L’incentivo scatta solo se l’assunzione o la trasformazione da tempo determinato a indeterminato comporta un incremento netto dell’organico rispetto all’anno precedente.

  • Se l’azienda aumenta davvero il numero dei dipendenti: sgravio contributivo totale.
  • Se non c’è aumento reale dell’organico: esonero ridotto al 70%.

La logica è chiara: il beneficio pieno va a chi contribuisce concretamente alla crescita dell’occupazione, non a chi si limita a sostituire personale.
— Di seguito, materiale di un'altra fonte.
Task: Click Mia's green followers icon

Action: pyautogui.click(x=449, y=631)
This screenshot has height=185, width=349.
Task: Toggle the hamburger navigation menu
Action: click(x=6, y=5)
Informativa sui rischi e regolarità contributiva

Per accedere al bonus, il datore di lavoro deve essere in regola con i contributi e con gli obblighi in materia di sicurezza. Il DURC deve essere regolare e l’azienda deve aver adempiuto a tutte le prescrizioni previste dalla normativa.

Massimali differenziati per territorio

Il tetto massimo dell’incentivo varia in base alla zona geografica:

  • 500 euro al mese come massimale ordinario
  • 650 euro al mese nelle regioni svantaggiate: Abruzzo, Molise, Campania, Basilicata, Sicilia, Puglia, Calabria, Sardegna, Marche e Umbria

L’obiettivo è sostenere maggiormente le aree con maggiori difficoltà strutturali nel creare occupazione stabile.

Dal 1° aprile 2026 obbligo di pubblicazione sul portale SIISL

Le aziende dovranno pubblicare le posizioni aperte sul portale SIISL, in attesa del decreto attuativo del Ministero. L’intento è digitalizzare e rendere più trasparente l’incontro tra domanda e offerta di lavoro.

Come si richiede il bonus

La domanda non è a carico del lavoratore, ma del datore di lavoro, che deve presentarla online all’INPS tramite il Portale delle Agevolazioni (DiResCo).

Una misura confermata, ma più selettiva

Il bonus giovani resta uno strumento importante per favorire assunzioni stabili, ma ora è più mirato: premia chi crea nuovi posti di lavoro, non chi mantiene invariato l’organico. La digitalizzazione del processo e le nuove regole potrebbero rendere l’incentivo più efficace e coerente con le politiche attive del lavoro dei prossimi anni.